At 10:19 AM, Anonymous Anonymous said...

growing up here I always wondered at the silliness of Gallaudet University- now here is a world class choll that was basically surrounded by hard-core ghetto- it did not make any sense that such a place would forever stay isolated or walled in like a Roman villa- monastery in 600 AD afraid of the barbarians outside the walls & gates... with a very affluent are to the south and a burgeoning downtown to the west it could not remian so for long... what I did not get was why they would not at least try to break out - become adventurous and pioneering- especially as the real estate was so friggin' cheap around there for so long- and of course now it is sky- high and unaffordable !!!

 
At 11:16 AM, Anonymous charlie said...

You left out "The Avenue" and GWU.

Honestly, you have to balance the density/development potential vs. the loss of tax revenue. Not sure if there is a way to effectively tax land being used for "non-educational" purposes.

 
At 9:59 AM, Blogger Bill said...

Just wanted to drop a quick note about Sea Gull Square @Salisbury University (MD).

http://www.salisbury.edu/housing/staff/sgs%20brochure%20final.pdf

I stumbled upon it last year, not having been around there for a long time. I grew up about 15 mi away. This development was striking because you don't see mixed-used development of this scale much in those parts. It sits next to US Rt 13, so it also contributes to revitalization of an old highway strip corridor. It really looks decent and I was really surprised when I saw it.
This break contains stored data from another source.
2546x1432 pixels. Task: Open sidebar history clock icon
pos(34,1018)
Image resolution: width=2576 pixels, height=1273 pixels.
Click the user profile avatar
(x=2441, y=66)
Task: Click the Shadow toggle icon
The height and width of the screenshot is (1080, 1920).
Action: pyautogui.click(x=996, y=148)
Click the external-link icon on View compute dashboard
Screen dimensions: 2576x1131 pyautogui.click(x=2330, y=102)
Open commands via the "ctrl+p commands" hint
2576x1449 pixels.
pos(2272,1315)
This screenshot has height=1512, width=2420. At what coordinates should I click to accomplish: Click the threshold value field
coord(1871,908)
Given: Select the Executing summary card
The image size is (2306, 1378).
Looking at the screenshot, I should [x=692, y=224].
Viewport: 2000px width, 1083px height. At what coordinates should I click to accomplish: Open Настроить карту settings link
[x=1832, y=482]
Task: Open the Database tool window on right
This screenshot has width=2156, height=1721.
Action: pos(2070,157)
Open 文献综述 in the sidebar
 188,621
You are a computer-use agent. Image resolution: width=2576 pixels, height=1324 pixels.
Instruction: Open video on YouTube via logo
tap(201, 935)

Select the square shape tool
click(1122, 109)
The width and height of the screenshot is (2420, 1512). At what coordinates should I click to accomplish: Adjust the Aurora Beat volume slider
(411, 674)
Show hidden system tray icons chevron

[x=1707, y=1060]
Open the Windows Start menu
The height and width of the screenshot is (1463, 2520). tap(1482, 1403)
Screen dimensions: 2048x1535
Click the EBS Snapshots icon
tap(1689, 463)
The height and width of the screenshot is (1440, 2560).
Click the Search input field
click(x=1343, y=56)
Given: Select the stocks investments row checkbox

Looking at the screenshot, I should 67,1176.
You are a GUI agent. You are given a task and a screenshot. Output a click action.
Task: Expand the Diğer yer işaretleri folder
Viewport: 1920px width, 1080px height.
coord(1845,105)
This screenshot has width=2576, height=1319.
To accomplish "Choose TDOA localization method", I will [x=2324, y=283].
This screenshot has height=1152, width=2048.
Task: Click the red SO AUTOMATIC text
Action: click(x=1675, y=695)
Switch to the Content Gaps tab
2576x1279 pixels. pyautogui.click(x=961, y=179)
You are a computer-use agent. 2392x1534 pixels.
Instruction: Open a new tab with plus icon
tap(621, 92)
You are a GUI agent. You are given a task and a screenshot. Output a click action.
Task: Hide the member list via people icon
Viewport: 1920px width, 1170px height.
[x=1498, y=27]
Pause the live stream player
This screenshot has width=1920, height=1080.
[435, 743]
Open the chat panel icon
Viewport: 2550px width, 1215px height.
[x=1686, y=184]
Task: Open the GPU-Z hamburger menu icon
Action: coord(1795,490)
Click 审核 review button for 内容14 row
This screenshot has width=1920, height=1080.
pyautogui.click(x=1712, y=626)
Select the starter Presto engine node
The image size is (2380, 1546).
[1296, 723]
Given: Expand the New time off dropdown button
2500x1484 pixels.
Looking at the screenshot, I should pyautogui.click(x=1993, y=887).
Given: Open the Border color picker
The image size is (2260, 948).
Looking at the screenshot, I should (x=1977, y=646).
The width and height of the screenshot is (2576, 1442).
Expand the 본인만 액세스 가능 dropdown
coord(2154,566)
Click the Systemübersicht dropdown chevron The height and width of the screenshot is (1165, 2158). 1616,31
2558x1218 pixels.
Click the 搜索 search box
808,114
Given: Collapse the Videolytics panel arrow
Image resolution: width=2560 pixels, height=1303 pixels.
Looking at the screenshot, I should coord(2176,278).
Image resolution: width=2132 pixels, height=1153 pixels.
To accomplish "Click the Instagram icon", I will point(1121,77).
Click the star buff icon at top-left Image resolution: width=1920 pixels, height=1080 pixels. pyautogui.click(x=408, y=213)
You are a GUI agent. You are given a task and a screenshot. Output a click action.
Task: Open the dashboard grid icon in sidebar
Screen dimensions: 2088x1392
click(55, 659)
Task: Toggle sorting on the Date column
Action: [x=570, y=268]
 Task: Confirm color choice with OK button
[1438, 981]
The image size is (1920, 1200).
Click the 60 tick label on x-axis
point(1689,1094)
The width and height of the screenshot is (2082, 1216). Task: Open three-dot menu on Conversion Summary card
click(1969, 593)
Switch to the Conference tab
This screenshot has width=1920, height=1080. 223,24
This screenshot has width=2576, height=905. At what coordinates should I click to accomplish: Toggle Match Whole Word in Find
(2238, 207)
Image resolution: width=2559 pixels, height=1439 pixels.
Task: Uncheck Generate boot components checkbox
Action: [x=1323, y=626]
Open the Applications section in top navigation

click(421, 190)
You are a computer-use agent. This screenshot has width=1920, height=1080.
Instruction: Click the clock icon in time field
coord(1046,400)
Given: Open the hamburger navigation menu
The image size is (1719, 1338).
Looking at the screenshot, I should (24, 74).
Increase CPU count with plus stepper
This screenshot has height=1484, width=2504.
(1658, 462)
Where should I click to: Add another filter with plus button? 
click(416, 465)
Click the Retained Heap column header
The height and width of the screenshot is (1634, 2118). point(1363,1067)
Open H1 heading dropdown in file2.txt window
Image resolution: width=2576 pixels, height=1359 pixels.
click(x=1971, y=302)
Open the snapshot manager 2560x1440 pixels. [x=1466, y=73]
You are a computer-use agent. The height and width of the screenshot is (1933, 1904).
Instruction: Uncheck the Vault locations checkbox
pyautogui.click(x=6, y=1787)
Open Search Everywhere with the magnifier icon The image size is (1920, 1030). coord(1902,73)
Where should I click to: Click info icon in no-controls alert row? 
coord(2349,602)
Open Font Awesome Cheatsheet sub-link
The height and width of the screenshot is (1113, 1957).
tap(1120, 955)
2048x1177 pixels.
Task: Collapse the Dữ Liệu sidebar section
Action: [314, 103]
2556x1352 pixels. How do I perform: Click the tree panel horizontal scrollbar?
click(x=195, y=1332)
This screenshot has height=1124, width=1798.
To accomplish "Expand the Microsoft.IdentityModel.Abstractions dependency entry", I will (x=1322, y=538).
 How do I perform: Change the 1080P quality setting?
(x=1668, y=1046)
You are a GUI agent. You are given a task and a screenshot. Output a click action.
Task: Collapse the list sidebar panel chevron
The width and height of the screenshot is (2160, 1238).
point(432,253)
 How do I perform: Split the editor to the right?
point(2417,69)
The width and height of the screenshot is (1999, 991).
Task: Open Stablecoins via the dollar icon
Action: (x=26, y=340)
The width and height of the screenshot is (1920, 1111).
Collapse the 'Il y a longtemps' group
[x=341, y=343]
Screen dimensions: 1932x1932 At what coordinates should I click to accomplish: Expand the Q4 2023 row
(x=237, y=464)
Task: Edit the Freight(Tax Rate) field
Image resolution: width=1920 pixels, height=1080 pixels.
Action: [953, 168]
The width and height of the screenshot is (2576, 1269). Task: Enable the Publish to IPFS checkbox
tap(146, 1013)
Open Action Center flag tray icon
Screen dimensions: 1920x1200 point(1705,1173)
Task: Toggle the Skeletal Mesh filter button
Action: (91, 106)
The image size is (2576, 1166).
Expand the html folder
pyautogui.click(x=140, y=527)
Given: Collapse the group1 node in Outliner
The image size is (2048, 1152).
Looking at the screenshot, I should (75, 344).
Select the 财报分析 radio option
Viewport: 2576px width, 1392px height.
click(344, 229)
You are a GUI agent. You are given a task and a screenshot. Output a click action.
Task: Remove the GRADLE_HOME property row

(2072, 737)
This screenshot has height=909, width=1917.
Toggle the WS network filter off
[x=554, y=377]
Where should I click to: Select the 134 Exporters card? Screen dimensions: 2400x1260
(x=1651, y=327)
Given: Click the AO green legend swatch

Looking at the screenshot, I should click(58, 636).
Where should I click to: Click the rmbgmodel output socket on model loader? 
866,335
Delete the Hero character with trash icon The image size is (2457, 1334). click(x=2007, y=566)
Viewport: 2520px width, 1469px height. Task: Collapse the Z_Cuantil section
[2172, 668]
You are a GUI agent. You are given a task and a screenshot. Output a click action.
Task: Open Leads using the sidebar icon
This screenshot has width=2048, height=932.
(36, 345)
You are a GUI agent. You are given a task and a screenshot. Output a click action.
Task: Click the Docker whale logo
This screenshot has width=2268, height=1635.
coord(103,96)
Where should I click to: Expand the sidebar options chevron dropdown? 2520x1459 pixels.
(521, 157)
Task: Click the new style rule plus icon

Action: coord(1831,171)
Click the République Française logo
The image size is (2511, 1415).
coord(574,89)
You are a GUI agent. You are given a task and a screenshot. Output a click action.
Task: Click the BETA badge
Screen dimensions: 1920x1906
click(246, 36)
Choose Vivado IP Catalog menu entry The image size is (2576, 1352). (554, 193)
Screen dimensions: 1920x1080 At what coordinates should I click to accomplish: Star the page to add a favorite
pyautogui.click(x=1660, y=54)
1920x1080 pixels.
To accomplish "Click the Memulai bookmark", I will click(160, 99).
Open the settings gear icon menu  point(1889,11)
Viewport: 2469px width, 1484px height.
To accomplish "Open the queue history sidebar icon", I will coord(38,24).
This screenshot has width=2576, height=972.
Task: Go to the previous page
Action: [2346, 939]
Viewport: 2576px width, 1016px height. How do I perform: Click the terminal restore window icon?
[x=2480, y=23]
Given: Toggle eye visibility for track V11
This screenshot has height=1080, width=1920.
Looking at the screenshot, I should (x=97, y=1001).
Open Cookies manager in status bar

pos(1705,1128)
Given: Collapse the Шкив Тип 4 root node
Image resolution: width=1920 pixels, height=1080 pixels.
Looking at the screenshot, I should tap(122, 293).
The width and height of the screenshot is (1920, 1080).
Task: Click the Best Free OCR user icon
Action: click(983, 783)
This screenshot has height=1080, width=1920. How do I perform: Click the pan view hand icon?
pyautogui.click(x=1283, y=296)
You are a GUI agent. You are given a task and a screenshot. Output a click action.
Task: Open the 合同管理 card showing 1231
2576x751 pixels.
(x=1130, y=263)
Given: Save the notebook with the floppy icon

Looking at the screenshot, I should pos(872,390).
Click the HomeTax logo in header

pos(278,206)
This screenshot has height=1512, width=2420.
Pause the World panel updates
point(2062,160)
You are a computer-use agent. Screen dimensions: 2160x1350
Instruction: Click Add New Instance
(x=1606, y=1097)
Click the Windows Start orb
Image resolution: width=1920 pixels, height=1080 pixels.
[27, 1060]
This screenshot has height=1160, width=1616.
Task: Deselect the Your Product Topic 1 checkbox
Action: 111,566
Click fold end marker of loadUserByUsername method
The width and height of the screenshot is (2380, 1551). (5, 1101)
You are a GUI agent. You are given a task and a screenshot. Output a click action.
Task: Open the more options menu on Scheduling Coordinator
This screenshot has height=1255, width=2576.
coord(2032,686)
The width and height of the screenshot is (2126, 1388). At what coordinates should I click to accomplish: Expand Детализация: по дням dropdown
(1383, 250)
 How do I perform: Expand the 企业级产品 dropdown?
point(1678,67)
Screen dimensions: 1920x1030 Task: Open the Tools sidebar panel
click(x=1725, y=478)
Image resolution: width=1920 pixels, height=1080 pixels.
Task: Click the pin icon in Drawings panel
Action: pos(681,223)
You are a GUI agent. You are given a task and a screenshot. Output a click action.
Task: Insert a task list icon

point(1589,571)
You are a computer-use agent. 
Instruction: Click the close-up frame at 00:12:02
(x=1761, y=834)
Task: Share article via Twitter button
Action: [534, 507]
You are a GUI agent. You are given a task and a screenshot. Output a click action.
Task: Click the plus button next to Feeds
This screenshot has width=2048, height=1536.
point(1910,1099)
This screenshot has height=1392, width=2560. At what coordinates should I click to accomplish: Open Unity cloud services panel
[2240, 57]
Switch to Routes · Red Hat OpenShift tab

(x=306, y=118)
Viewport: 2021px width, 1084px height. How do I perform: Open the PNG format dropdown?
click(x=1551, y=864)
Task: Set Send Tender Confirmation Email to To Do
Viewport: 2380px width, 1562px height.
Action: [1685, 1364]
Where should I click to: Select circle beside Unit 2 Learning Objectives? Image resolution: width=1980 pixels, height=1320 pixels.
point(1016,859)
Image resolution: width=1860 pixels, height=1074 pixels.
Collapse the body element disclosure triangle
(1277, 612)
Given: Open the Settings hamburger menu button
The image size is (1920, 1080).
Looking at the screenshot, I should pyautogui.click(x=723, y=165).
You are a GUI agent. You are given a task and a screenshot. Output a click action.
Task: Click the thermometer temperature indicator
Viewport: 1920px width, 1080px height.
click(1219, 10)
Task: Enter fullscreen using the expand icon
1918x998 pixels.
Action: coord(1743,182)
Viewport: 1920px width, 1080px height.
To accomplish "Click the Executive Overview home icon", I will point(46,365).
I would love to see SU as a partner in downtown Salisbury redevelopment.

 
At 10:41 AM, Anonymous Anonymous said...

what is weird about Gally U is that there are no bars or bookstores or internet cafes around or proximate to the campus- and most of the students would do their hanging out at the bars on CH much farther away- one would expect at least some commerce on Florida Avenue and maybe 4th or 6th streets but they are and remain no-mans lands

 
At 6:26 PM, Blogger Richard Layman said...

1. I haven't ever been to Salisbury, although I get out that way from time to time. U R right that the opportunity for u-connected revitalization is ripe there. I'd happily write a comm. district revit. plan for them as I did for Cambridge, MD.

2. Florida Avenue for the most part, except for a few lots, is zoned almost completely residential in the vicinity of Gallaudet (from 6th St. to 11th).

Of course it is commercial between 2nd and 6th.
Of course

 
At 9:16 AM, Anonymous Lynn Stevens said...

Another source for info is the book, The University as Urban Developer, published by the Lincoln Institute.

Schools make the investment for various reasons, but all primarily related to recruitment/retention of students (often via parental influence). It depends on the environment what intervention is called for.

 
At 5:20 PM, Blogger Richard Layman said...

yeah, I need to read that book. I still haven't.